Un hombre es asesinado mientras almuerza tranquilo en la cafetería de la Gobernación de Cundinamarca, una entidad que se presume cuenta con esquemas de seguridad de un nivel superior. Sin embargo, seguramente ese sistema de seguridad también se encuentra sometido al mismo factor que predomina en el resto del país: corrupción.
Es una paradoja que se repite en nuestro país en numerosos ámbitos. Es como las puertas de TransMilenio que, aunque supuestamente deberían impedir los colados, solo logran que las personas que tratan de entrar o salir de un articulado se encuentren con un obstáculo más del desgastado sistema. Aún así los corruptos colados encuentran la manera para romper las puertas, dañarlas o saltar de alguna manera el procedimiento de seguridad. Hoy pasó lo mismo en la Gobernación de Cundinamarca, los servicios de seguridad sirven para detener al campesino que cultiva, para detener al ciudadano que necesita reivindicar su derecho, o incluso para el funcionario que olvidó su carné. Para lo que no sirve el sistema es para detener el crimen, a los corruptos, a los que están acostumbrados en este país a saltar el procedimiento regular. Lo saben hacer a la perfección: es una clase que se ha instalado promoviendo la cultura de la trampa.

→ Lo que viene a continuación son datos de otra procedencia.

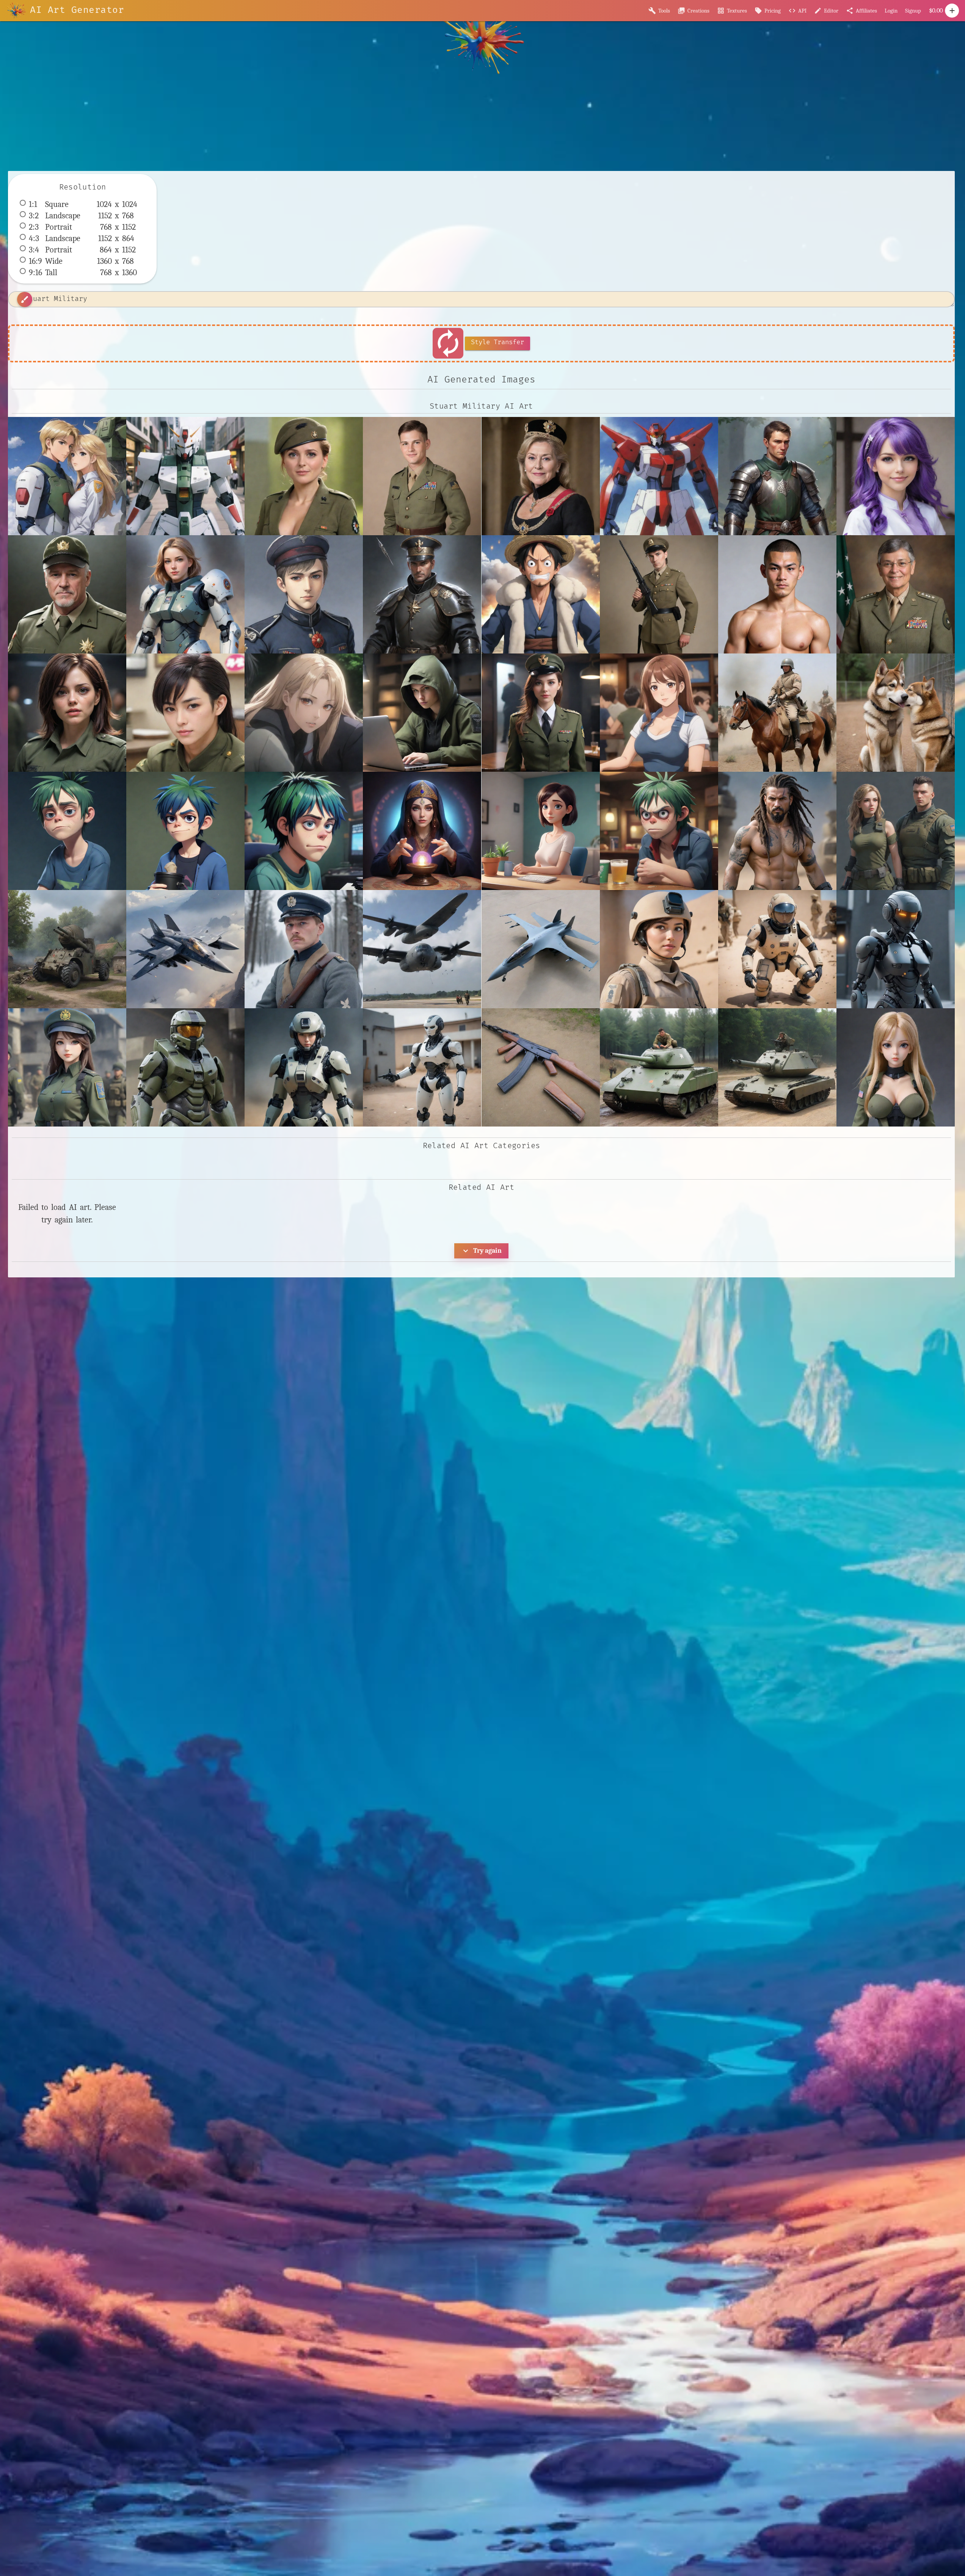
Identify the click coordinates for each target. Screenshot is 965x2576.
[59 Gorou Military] (895, 831)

Ejemplos hay muchos, bien se puede hablar de los entes de control del estado colombiano. Fueron diseñados para detener la corrupción, tienen un costo exorbitante para el estado, pero su único logro es retrasar la ejecución de los proyectos de inversión. Los corruptos ya saben que los tienen en el bolsillo, son capital burocrático que se reparte desde el Congreso y baja por todo el esquema de clientelismo que se ha instalado en Colombia y que ahora está legitimado por una ciudadanía en la que aproximadamente 25 millones de personas son indiferentes o cómplices de la corrupción.

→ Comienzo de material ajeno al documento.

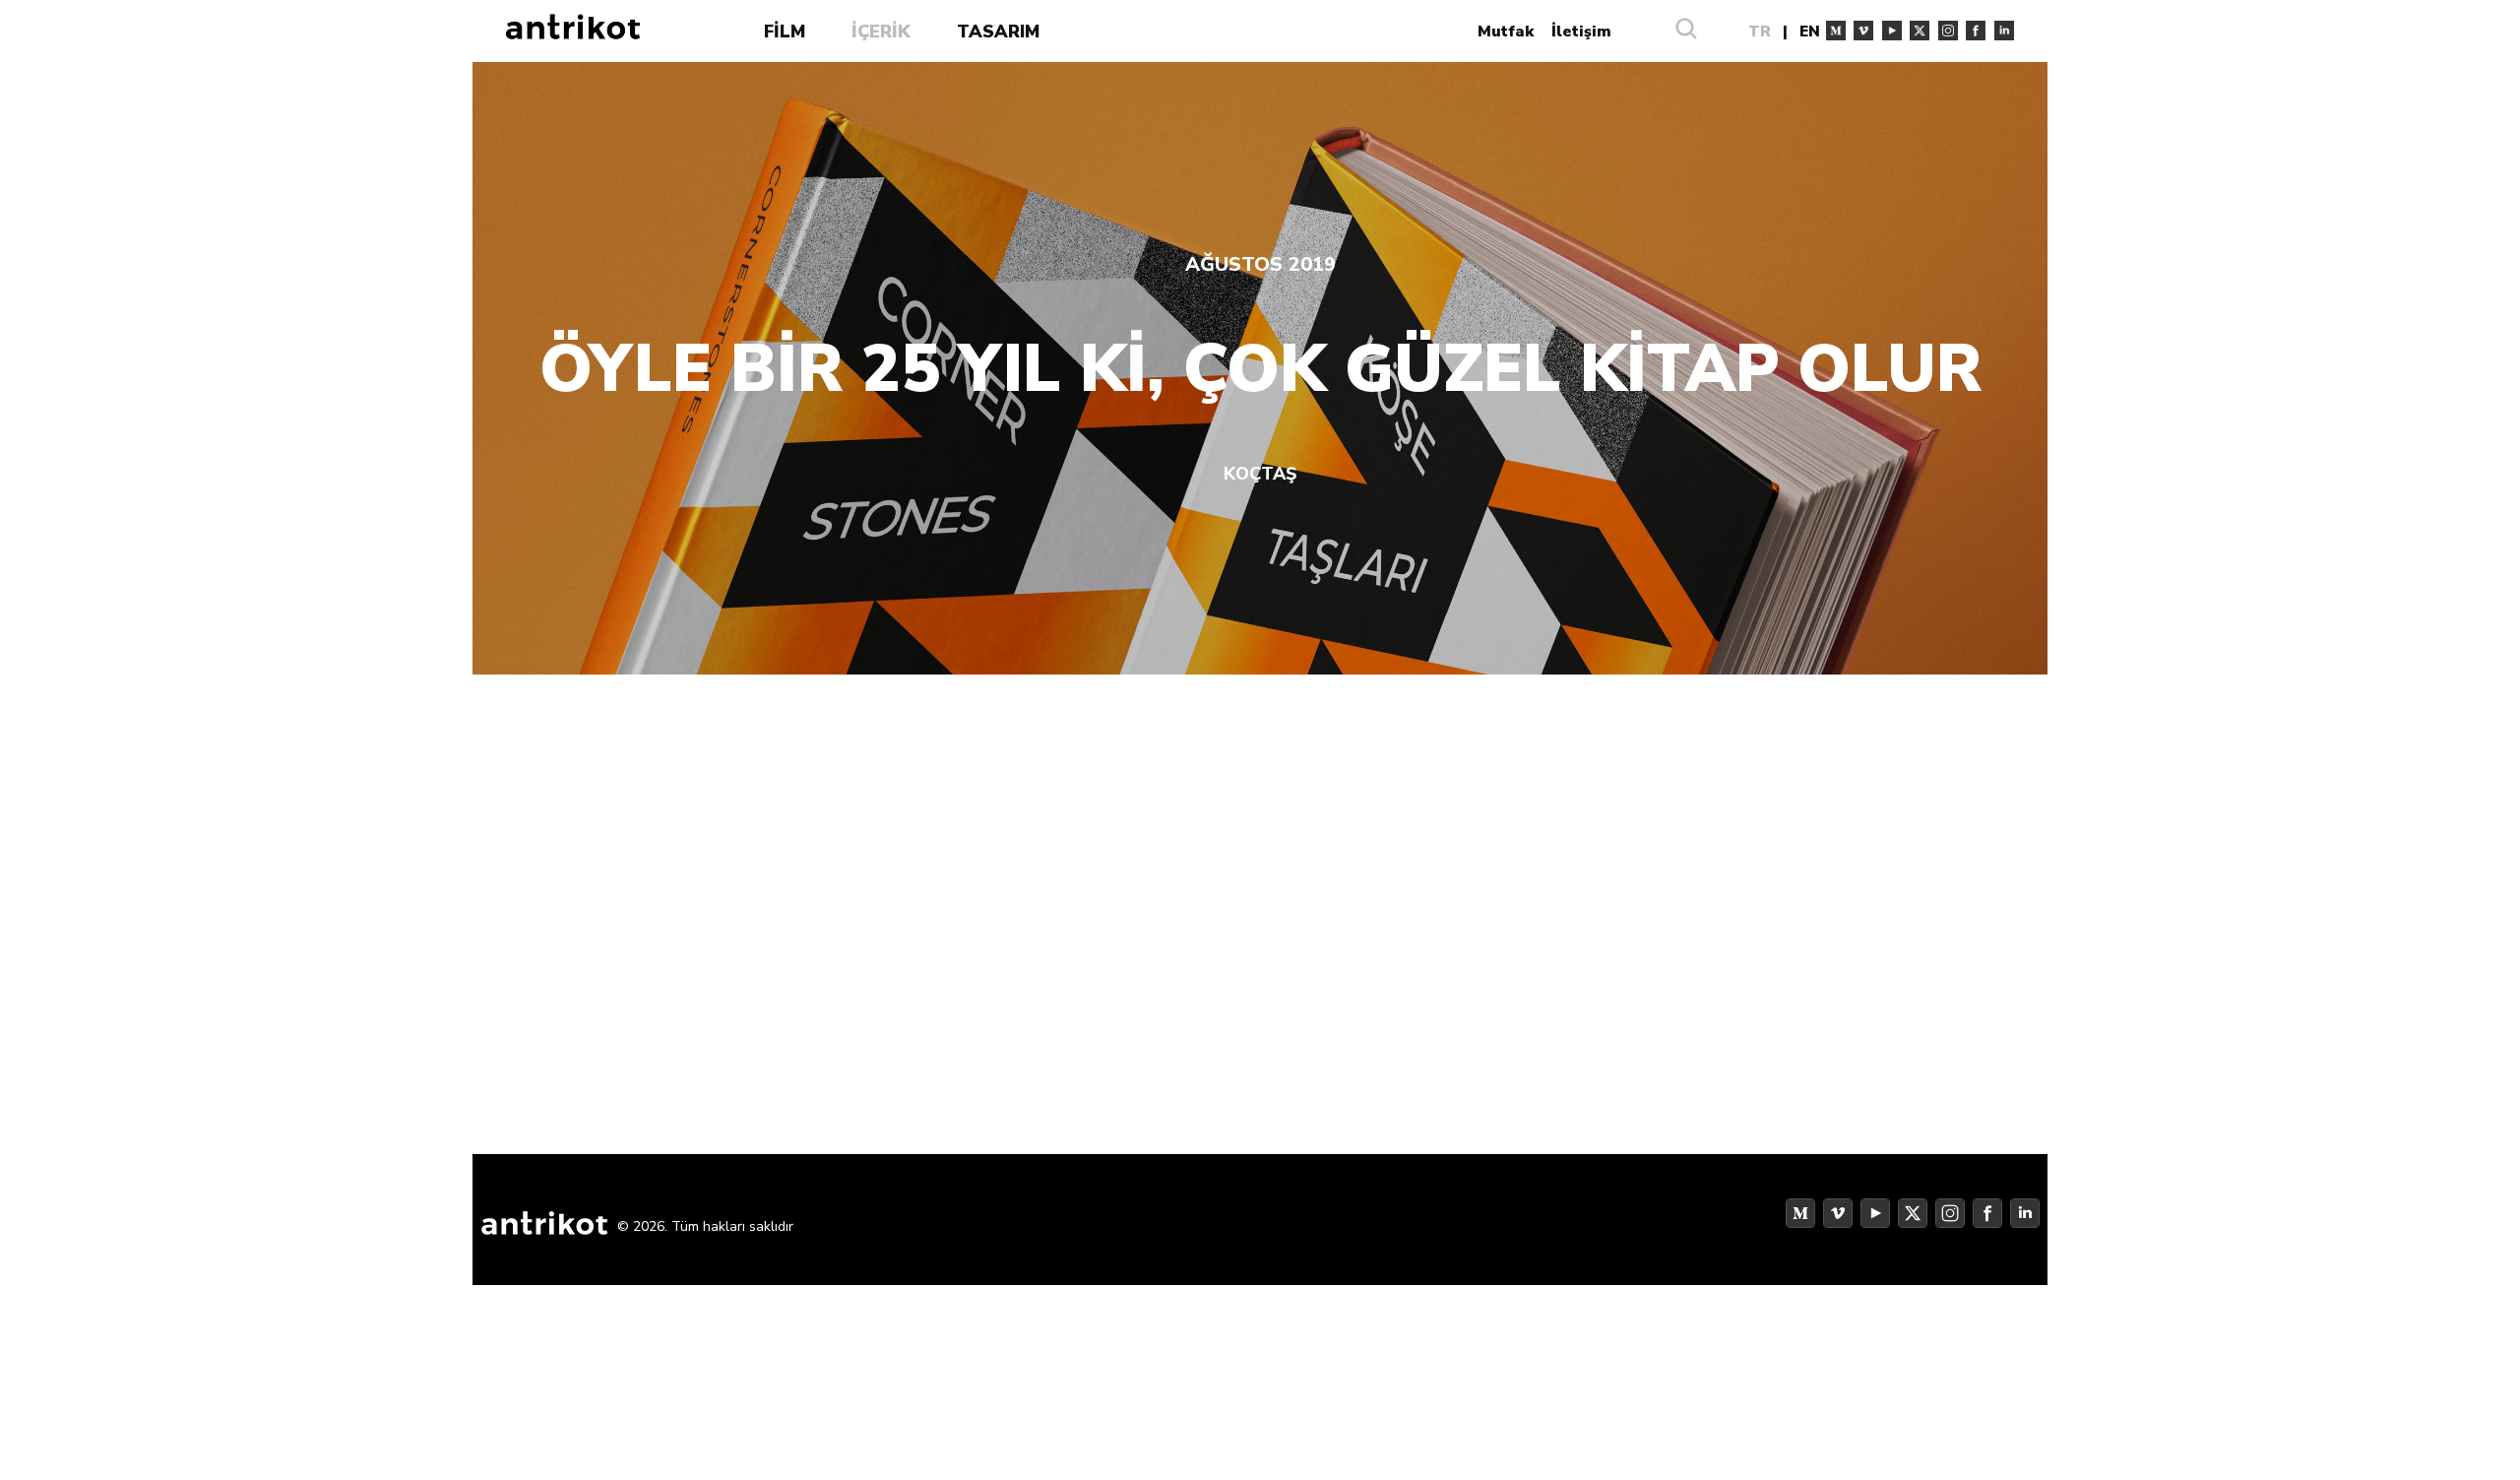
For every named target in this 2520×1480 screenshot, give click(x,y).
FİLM (784, 31)
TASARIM (998, 31)
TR (1759, 31)
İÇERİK (881, 31)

Estos, los "vivos" de Colombia, los que por engañar en el currículo consiguieron el empleo que no sabían ejercer, los que se roban TransMilenio, los que evitaron el procedimiento meritocrático porque tenían un amigo que arregló las condiciones del concurso, los que se roban la séptima en una obra que ya acumula años, los que hacen licitaciones amañadas, son el acumulado que configura el cáncer que corrompe a este país. Eliminar este mal no es sencillo, menos aún cuando una parte tan importante de la población está de acuerdo con ella y además cree que es una manera de salir adelante, de progresar, de prosperar. La falta de oportunidades es la excusa del corrupto y del narcotraficante.

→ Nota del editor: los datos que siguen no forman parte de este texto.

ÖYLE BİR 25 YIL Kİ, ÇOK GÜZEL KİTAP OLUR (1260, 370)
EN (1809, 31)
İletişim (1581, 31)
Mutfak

Es tal el poder de la corrupción que incide en el derecho a la vida de ciudadanos de toda clase, sindicalistas, líderes sociales, periodistas y hasta funcionarios del estado. Es la lucha por determinar quién es el más corrupto, como si se tratara de un premio. Los ingenuos que ejercen prácticas de corrupción a menor escala y creen que son los ‘vivos’ son tan responsables como los que robaron Reficar. Mientras no tengamos claro que como sociedad tenemos costumbres corruptas, no erradicaremos el mal. El Congreso es el nido de corrupción, pero eso no significa que cada colombiano con sus actos también esté dando prioridad a la trampa como medio de movilidad social.